● Task requirements
Select the lines below containing the word "computer".

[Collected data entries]
========
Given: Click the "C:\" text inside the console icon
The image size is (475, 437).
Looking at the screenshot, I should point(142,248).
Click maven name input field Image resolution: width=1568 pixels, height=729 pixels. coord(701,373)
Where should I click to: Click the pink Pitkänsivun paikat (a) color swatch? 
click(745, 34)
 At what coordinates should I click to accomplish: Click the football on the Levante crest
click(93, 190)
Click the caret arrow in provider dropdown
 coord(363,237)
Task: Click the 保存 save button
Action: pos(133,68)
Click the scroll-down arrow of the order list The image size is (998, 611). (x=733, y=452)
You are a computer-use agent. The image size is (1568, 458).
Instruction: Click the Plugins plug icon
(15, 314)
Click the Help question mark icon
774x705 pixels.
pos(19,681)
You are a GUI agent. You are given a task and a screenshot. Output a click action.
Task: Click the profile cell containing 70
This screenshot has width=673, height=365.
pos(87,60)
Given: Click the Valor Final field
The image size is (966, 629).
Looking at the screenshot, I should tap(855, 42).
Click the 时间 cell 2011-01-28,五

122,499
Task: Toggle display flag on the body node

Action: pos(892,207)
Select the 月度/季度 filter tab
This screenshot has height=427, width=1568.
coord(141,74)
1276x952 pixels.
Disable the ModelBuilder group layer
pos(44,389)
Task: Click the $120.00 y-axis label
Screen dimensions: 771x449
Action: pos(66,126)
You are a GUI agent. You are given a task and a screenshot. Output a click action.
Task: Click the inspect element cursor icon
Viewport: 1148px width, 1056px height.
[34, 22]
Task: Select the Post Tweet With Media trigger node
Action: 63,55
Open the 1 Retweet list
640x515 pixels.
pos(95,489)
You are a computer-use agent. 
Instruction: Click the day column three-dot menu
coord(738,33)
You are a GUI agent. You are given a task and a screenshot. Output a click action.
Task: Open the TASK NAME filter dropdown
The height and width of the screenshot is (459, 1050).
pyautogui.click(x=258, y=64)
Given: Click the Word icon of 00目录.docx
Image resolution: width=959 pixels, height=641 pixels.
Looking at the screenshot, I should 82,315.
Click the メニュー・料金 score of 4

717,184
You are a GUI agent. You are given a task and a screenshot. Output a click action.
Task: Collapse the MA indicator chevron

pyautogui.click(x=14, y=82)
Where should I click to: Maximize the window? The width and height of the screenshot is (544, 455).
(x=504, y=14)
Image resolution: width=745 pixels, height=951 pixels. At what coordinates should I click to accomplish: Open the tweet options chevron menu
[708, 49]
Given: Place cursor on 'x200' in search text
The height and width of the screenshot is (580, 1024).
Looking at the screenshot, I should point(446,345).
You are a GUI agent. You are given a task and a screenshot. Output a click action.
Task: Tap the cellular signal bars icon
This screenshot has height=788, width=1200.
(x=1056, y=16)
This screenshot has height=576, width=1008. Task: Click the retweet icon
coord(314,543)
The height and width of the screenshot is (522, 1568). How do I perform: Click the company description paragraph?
========
● Worked solution
You are a computer-use agent. The image size is (1568, 458).
You are a computer-use agent. 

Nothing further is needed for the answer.